You may be forgiven for forming a mental connection between The Cave and Trine, but Double Fine’s take on the multi-character platformer is surprisingly original – and very enjoyable. Players take a maximum of three esoteric characters from a line-up of seven deep into the Earth to eventually explore the eponymous Cave (which is, er, also the narrator). Unlike Trine, it’s focussed on puzzle-solving rather than action, and both the charming design and incredible puzzle that made up the bulk of the demo I played left me very impressed.

Picture the situation: a massive fire-breathing monster is sleeping just across a pit of spikes. Above the pit of spikes is a crane, and on your side is a bell. I’m sure you’re formulating a good idea of what you have to do to continue, but pulling off that task is nowhere near as simple as it sounds, mostly because the bell alone doesn’t interest the creature enough. Here’s a hint to the complex final solution: it involves a bucket, a fuse box, and the juiciest hot dog I’ve ever seen – oh, and a vending machine with an appreciable throw-back to Monkey Island.


Double Fine have proven themselves as a studio pretty consistently over the past decade, so I have no doubts that the rest of the game will live up to the standard displayed in this demo; I’m itching to play the rest. I did find a few frustrations, though, primarily within the execution of the multi-character mechanic; covering large distances can be exhausting because you’ll often have to repeat the action with each character, as there’s no button to “call” them to your position, like in The Legend of Zelda: Four Swords.

The existing controls could also be refined. With the Xbox 360 controller, three directions on the D-Pad switches to a specific playable character when pressed. Unfortunately, despite the on-screen icons, I often found myself hitting the wrong button. While I’m sure I could get used to it with more time, I really question why the developer doesn’t simply use two buttons, one which cycles forwards through the characters, and one which cycles backwards – it frees up a spare button, potentially for my hypothetical call function, and you’d still never have to hit either button more than once.

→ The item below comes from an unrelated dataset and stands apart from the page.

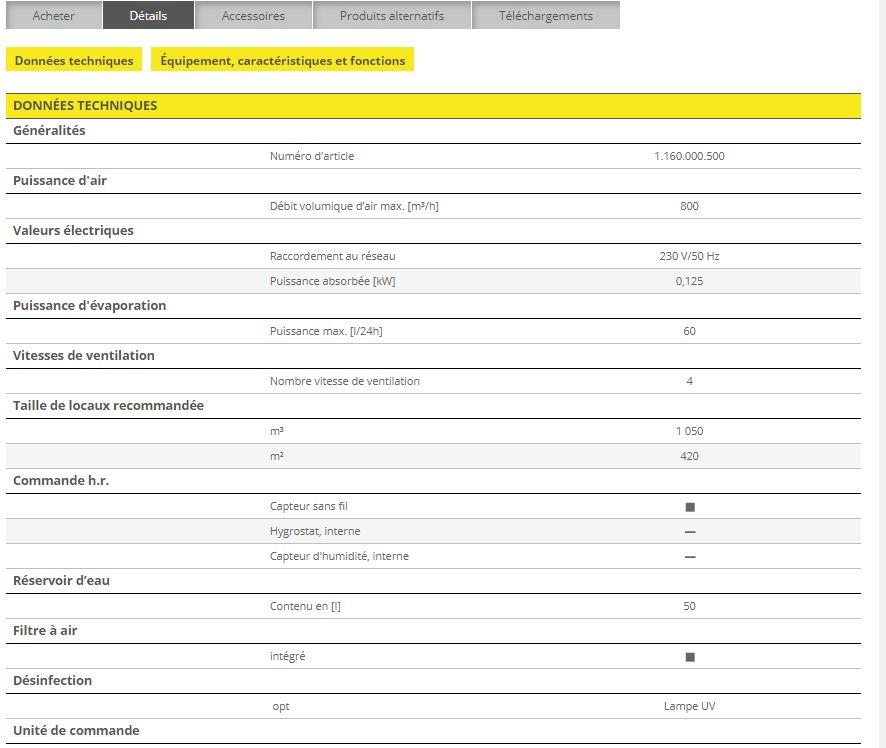Click the DONNÉES TECHNIQUES yellow header bar
The height and width of the screenshot is (748, 886).
point(433,106)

I’ll concede that my confusion as to which button to press might have been brought about by the characters’ functional resemblance to one another in this demo; while the line-up of distinct characters with their own back-stories is a nice touch, I didn’t see any change in the gameplay based on which character I was using. That’s something I look forward to seeing in the final game; producer Ron Gilbert has already confirmed that this will be a more emphasised gameplay mechanic, and I hope to see that well realised. Aside from that, this could shape up to be another fantastic outing from Double Fine Productions.